Assigned task 1: In the court passage about the undisclosed tape, when did the Reameses first reveal that the tape existed?
Assigned task 2: Continue the court passage about the undisclosed tape from where it stops.

Passage provided:
D Z now argues that the trial judge erred in allowing this use of the tape and in allowing this devastating cross-examination of Hulon. D Z contends that because the Reameses did not produce the tape during discovery, but revealed the tape’s very existence only at trial, they should not have been allowed to use it at all. During discovery, D
Z requested the Reameses to produce “[a]ny and all written documents, papers, etc., relating to the several agreements which are the subject of the instant lawsuit.” D Z contends that the word “documents” was defined in D Z’s request for production as including recordings or transcripts.

The Reameses point to the trial court’s pre-trial order regarding documents and exhibits to be used at trial:

“Not later than 10 days before the above designated trial date, the parties are required to furnish each other either original documents and exhibits, or copies of original documents and exhibits, which will be offered into evidence during the trial of this cause. . . . Documents and instruments to be used for impeachment only are not subject to the foregoing Order.

Data extract:

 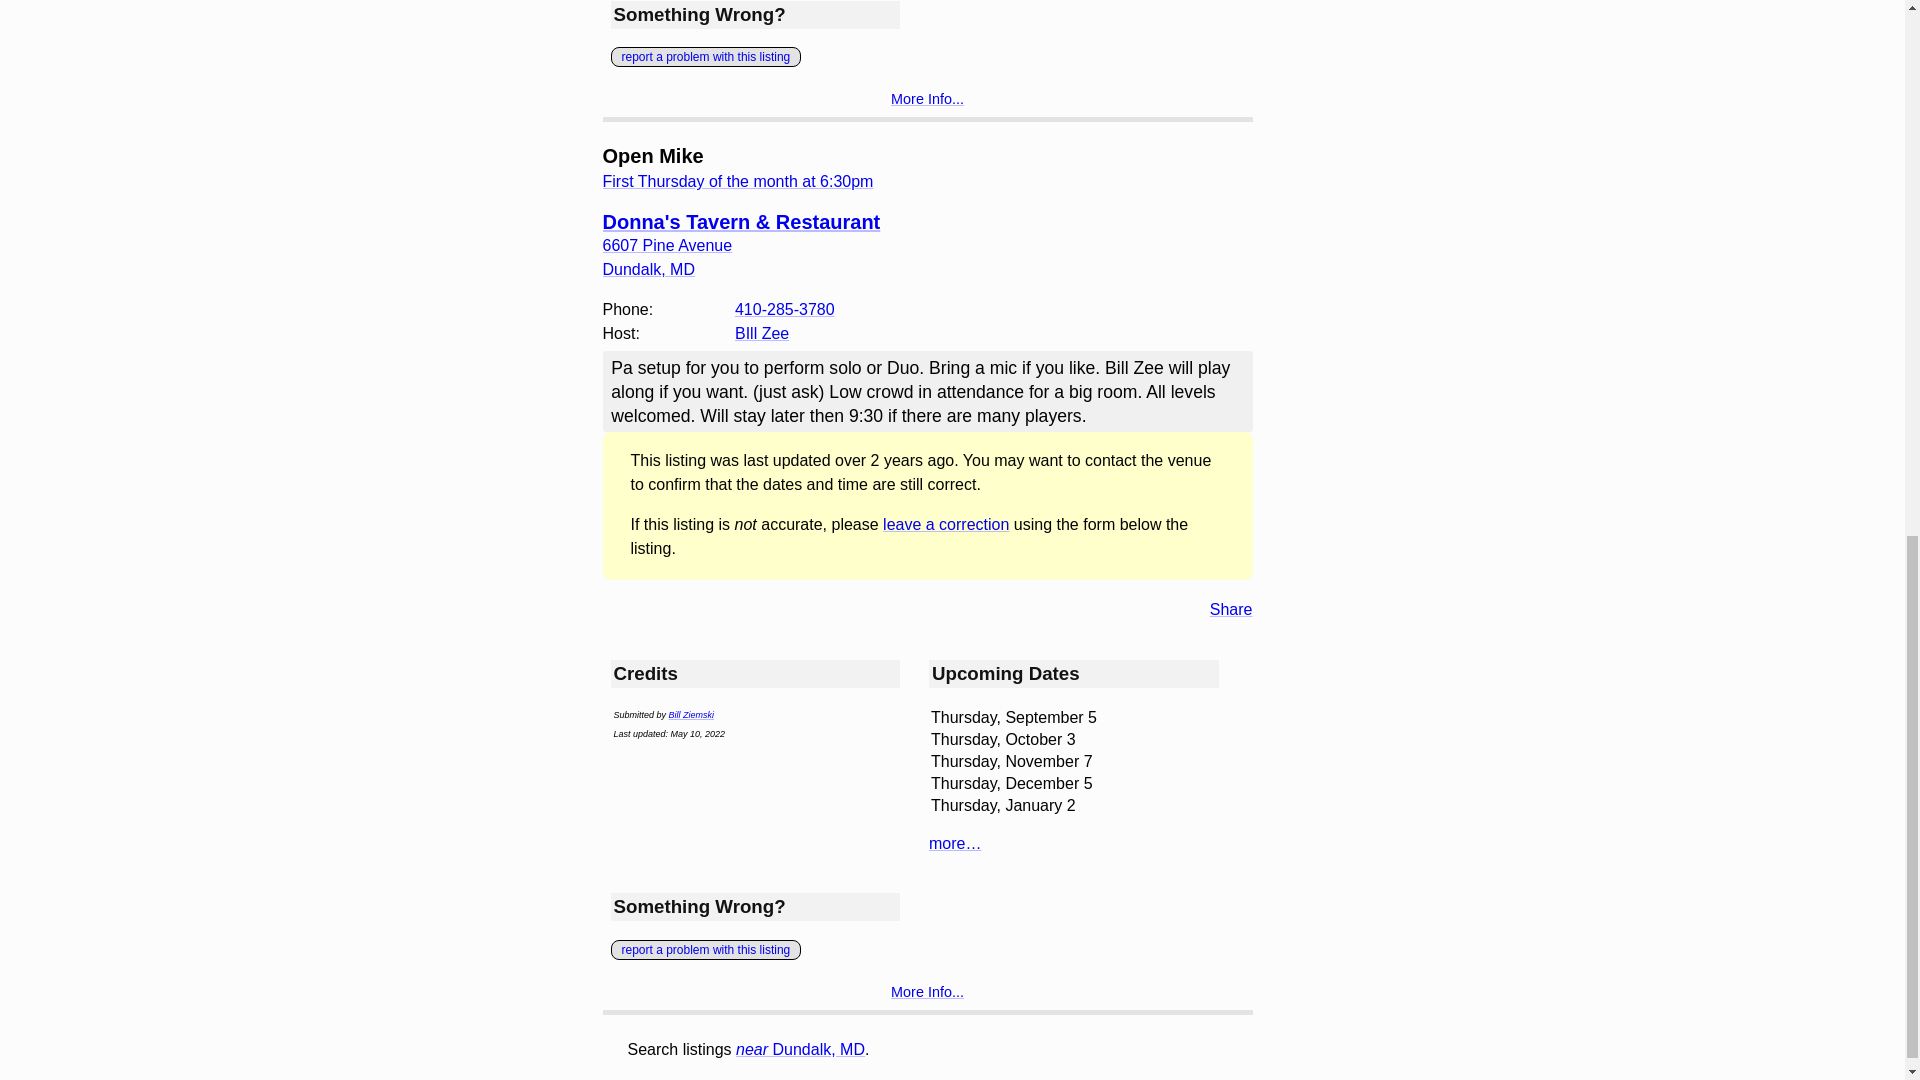 What do you see at coordinates (926, 98) in the screenshot?
I see `More Info...` at bounding box center [926, 98].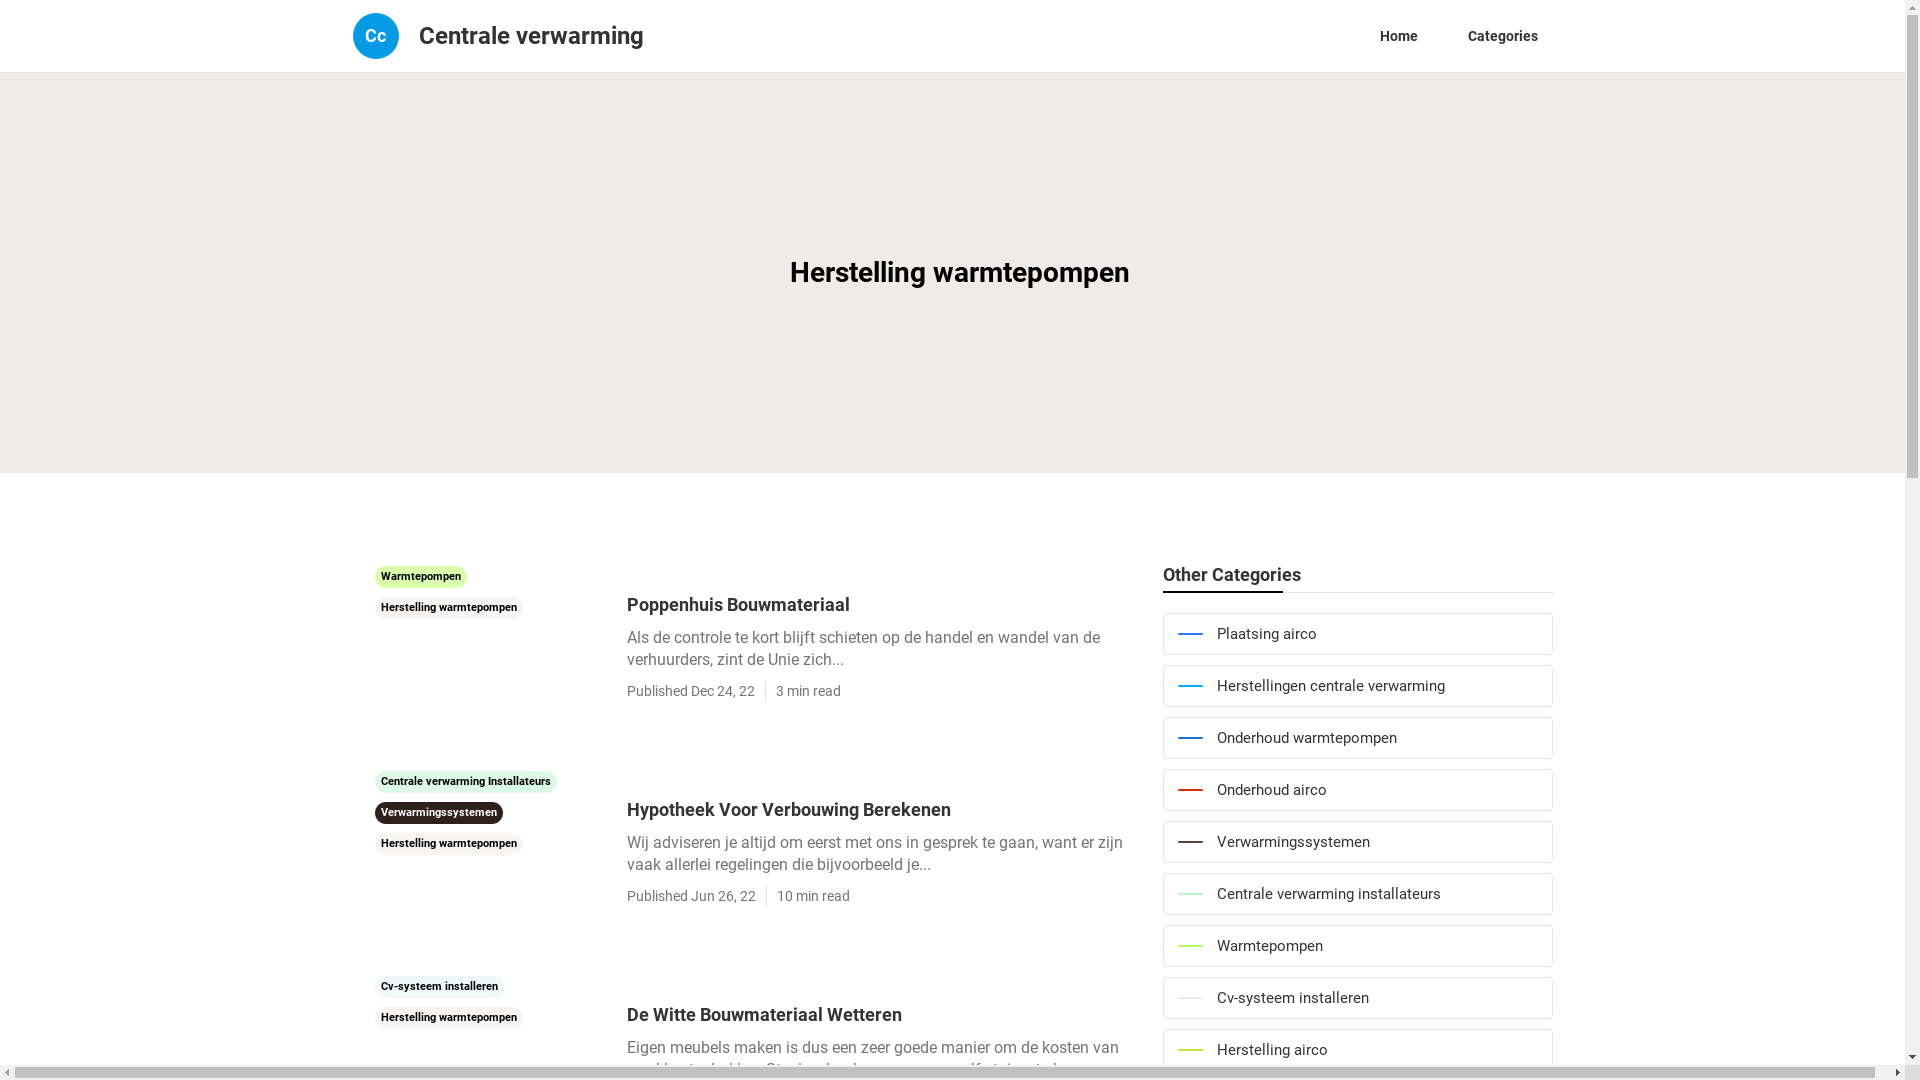 This screenshot has height=1080, width=1920. What do you see at coordinates (1357, 686) in the screenshot?
I see `Herstellingen centrale verwarming` at bounding box center [1357, 686].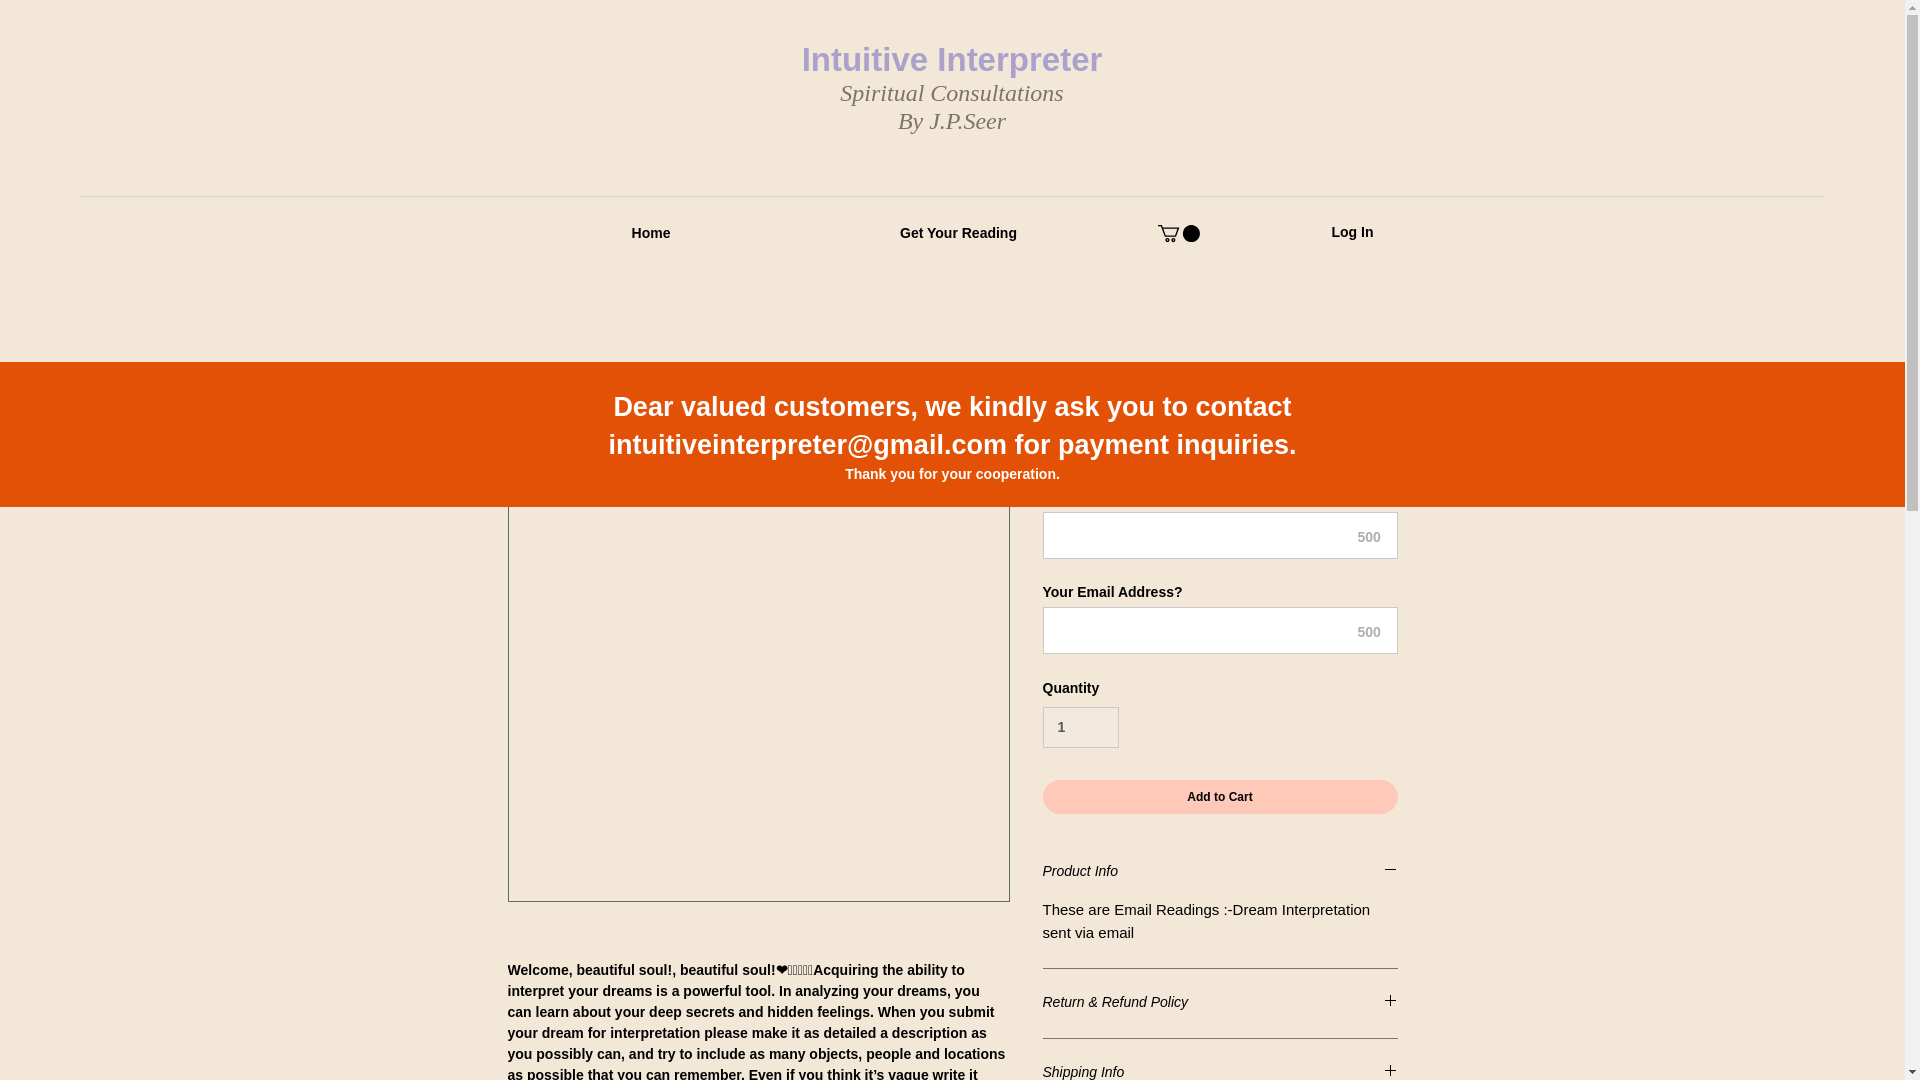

Expected output 1: Only at trial.

Expected output 2:
D Z never objected to this discovery order and does not argue on appeal that the trial judge erred by limiting discovery in this manner. The Reameses’ attorney correctly argued at trial that if, on direct examination, Hulon had portrayed the conversation accurately, there would have been no need to produce the tape — there would have been no prior inconsistent statement. Clearly, the tape was used “for impeachment only.” A trial court enjoys a broad discretion in administering the discovery process and in overseeing the cross-examination of witnesses, and its decisions on those matters will be overturned only on a showing of an abuse of that discretion. Rules 34 and 37, Ala.R.Civ.P.; Williston v. Ard, 611 So.2d 274 (Ala. 1992); Wolff v. Colonial Bank, 612 So.2d 1146 (Ala. 1992). The Reameses complied with the court’s pre-trial discovery order, and the trial judge did not abuse his discretion in allowing the use of the tape, nor in allowing the Reameses to extensively cross-examine Hulon.

D Z was conspicuously reluctant to provide any answer to the Reameses’ repeated interrogatories about the economic losses they claimed to have suffered because of the Reameses’ actions. On the eve of trial, D Z amended its answer to the interrogatories to claim $1.5 million in economic losses. At trial, the Reameses called Robert Dow, a real estate appraiser, in order to contest D Z’s figure.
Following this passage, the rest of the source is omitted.